### Items listed in a dataset

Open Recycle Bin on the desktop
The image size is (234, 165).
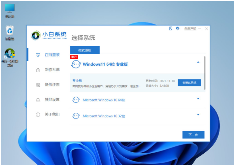coord(10,31)
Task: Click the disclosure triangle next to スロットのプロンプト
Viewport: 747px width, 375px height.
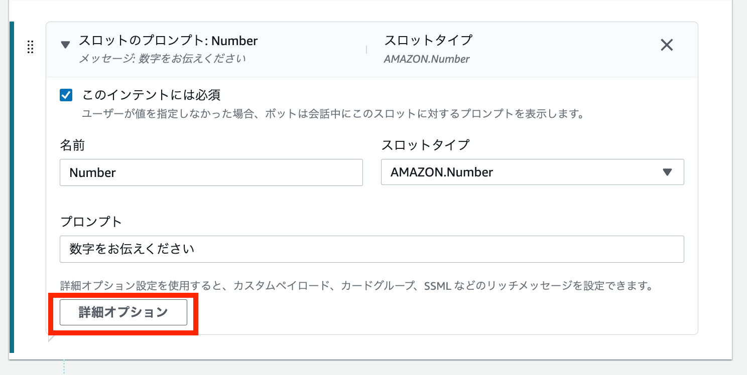Action: [x=65, y=44]
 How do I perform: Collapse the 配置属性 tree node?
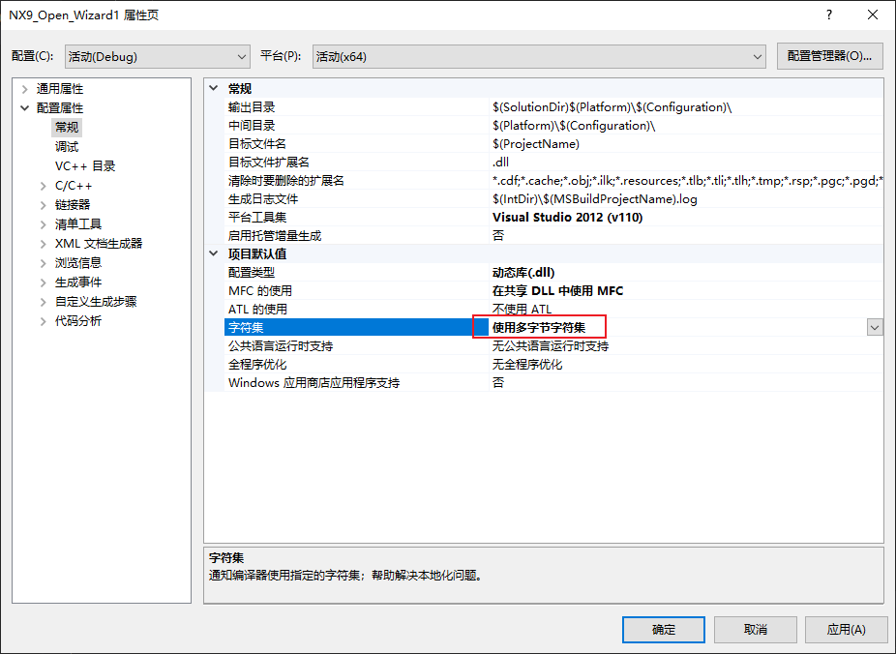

### Your goal
Reproduce every record above exactly, omitting the pictures.

### Solution
Open Recycle Bin on the desktop
The image size is (234, 165).
coord(10,31)
Task: Click the disclosure triangle next to スロットのプロンプト
Viewport: 747px width, 375px height.
Action: [x=65, y=44]
 How do I perform: Collapse the 配置属性 tree node?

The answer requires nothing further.